With the sweeping, soaring Alpine National Park of quintessential Australian bush that frames the rolling vineyards of prosecco, sangiovese and myriad other predominantly Italian-leaning vines, the King Valley is quite simply one of the most stunning parts of our state.
And one of the most delicious.
Whether it’s Sicilian-style feasting and views to thrill at Christmont, knockout pizza and a serious contender for Victoria’s best gnocchi at Dal Zotto or classic pub grub and authentic Nepalese curries in the beer garden at the Mountain View Hotel, no one’s going hungry around here, which is very much in keeping with the area’s Italian heritage.
And when in Rome …
Milawa is the gateway to the region, and a small-scale, free-range farm there produces arguably Victoria’s best chicken (bar perhaps Bruce Burton’s Sommerlad beauties at Milking Farm Yard) and chef Bodee Price is using that Milawa meat to make arguably Victoria’s best chicken dish ($40).
There’s corn in blitzed puree, juicy kernel and flame-charred form, the summery veg adding bursts of sunshine to a bed of fregola (a Sardinian pasta of small semolina dough balls) strewn with blackened onion weed seasoned with soy sauce.
But it’s the chicken that’s the hero with two generous tranches of breast that remain firm to the touch of a tine yet are wonderfully tender with a hint of grassy sweetness.
They are each draped in a gossamer sheet of rich lardo with dots of black garlic adding caramelised depth.
As pretty as it is perfectly executed, it’s the panacea to every awful industrially farmed chicken dish and heralds a new era for Milawa’s most famous destination, Brown Brothers.
For more than 130 years the Brown family has been making innovative, accessible, eclectic wines and put Milawa on the wine tour map.
Today the winery remains a popular destination for cellar door drops and road trip breaks, the pooch and kid-friendly grounds filled with bean bags to lounge on, the outdoor deck and rustic restaurant filled with tables getting stuck into Price’s more casual menu than that offered when it was the more formal Patricia’s Table.
That means you could now as easily and happily settle back with a platter of Victorian cheeses and a selection of charcuterie as a full three-courser.
Price (formerly of the city’s seafood serving The Atlantic) has taken over a patch of dirt behind the cellar door and is making the most of his kitchen garden — it’s why you move to the country after all — and is having fun making cheese and his own charcuterie and using eggs from that chook farm to make fresh pasta.
Emu is transformed into pastrami, the spiced slices of surprisingly mild-tasting meat come with fermented carrot and daikon, with saltbush crisps adding salty crunch.
Teeny tiny pickled onion weed flowers lift the lot ($19).
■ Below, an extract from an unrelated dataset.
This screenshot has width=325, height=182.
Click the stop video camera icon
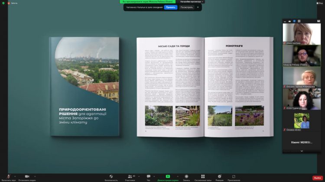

A terrific wallaby tartare teams the creamy sweetness of the meat with funky garum (a fermented fish sauce), purslane and radish for freshness, the lot hidden under scales of crisp kipfler chips ($20).
There’s a clever east-meets-west side of dish of shaved spring zucchini draped over house-made stracciatella cheese, with puffed rice and fermented chilli bringing crunch and heat ($12). And though it needed more seasoning to properly shine, the fresh cavetelli pasta with more zucchini and squash from the garden and fresh ricotta is a suitable celebration of summer ($34).
Loads of technique on show with kingfish served with a processco velouté, a cannelloni alongside filled with scallop is as decadently delicious as the sauce is elegantly creamy, the lot brightened with pearls of finger lime ($42).
First of the season peaches from Glenrowan shine in fresh, sorbet and semifreddo from ($15), while a strawberry “soup” seasoned with punchy black pepper and powerful Geraldton wax is like taking an after lunch bush walk ($14).
And then there’s salted chocolate chicken skin, which is every bit as love-hate bonkers as it sounds ($3).
With lovely service, $30 bottles and $6.50 glasses of estate wine and a welcome ease to the offering — along with that knockout chicken — and lunch at Brown Brothers is the best it’s ever been. You’ll eat like a king.